When challenges arise—and in healthcare IT, they always do—Younan focuses on what he can learn rather than what he's lost. Every difficult boss, every organizational shake-up, every moment when the path forward isn't clear becomes an opportunity to deepen trust and sharpen skills. This isn't passive resignation. It's active faith that believes God is working even when the work isn't visible yet.
Younan's advice to other Christian business leaders is direct: trust God's plan, especially when it diverges from your own. That trust isn't vague spirituality. It's a practical framework for decision-making.
Here's what that looks like in practice. When an opportunity doesn't materialize the way you hoped, ask what door might be opening instead. When you're in a difficult season, focus on what you're learning rather than what you're losing. When you achieve success, immediately consider how that success can serve others. And when you lead, let your faith shape not just what you decide but how you treat people in the process.

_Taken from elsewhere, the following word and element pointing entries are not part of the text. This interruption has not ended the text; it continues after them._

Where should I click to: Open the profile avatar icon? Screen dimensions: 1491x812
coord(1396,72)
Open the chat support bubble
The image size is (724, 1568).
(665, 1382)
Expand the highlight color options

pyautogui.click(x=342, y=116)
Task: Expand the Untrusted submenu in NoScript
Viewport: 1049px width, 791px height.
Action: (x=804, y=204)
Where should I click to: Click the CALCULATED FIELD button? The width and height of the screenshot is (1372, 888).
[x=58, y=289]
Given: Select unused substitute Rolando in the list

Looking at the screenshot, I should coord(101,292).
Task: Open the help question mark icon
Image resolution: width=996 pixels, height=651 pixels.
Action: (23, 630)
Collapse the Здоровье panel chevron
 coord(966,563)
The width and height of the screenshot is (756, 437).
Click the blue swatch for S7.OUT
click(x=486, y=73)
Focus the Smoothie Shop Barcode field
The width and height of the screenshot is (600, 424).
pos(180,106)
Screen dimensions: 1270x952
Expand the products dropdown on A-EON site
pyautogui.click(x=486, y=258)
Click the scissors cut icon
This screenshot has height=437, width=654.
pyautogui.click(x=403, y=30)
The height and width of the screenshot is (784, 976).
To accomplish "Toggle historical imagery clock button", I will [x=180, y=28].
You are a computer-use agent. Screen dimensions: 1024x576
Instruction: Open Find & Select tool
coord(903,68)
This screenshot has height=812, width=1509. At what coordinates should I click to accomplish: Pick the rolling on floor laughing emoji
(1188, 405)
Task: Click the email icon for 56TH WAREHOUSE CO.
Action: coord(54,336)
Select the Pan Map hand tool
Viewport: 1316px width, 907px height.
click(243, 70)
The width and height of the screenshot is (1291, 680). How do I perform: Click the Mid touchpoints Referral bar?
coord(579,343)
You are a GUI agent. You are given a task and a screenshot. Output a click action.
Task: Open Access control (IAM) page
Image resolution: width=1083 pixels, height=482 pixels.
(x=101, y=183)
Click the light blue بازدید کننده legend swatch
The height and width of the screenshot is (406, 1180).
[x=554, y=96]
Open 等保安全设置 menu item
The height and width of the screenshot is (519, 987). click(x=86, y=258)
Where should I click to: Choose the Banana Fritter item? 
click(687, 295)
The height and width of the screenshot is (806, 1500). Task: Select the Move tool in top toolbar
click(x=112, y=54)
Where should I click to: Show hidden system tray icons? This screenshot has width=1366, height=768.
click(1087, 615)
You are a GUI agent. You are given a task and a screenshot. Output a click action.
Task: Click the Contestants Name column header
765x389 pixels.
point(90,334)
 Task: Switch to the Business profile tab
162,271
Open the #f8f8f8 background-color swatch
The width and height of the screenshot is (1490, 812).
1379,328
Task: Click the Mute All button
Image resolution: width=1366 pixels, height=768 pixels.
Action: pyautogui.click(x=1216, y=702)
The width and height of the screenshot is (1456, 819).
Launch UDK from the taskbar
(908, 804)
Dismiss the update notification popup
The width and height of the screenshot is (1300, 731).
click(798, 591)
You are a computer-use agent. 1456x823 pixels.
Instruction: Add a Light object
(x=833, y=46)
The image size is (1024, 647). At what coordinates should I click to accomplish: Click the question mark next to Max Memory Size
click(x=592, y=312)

These aren't platitudes. They're the principles that turned a layoff into a launchpad and redirected a career toward opportunities Younan never could have orchestrated himself.
Twenty-six years into his journey, Younan tells his children the same thing he lives: his career hasn't been self-made. It's been divinely directed. Every unexpected turn, every closed door followed by an open one, every moment when he had to choose between his plan and trust—those are the threads of a story that only makes sense when you zoom out and see the pattern.
Trust God's plan and focus on learning from challenging experiences.
The pattern reveals this: when you surrender control, you don't lose direction. You gain access to a better map. When you lead with grace, you don't sacrifice results. You multiply impact. And when you view success as stewardship rather than achievement, you don't diminish your ambition. You elevate your purpose.
That's the testimony of a leader who has learned that the greatest career strategy isn't climbing the ladder faster. It's trusting the One who built it in the first place.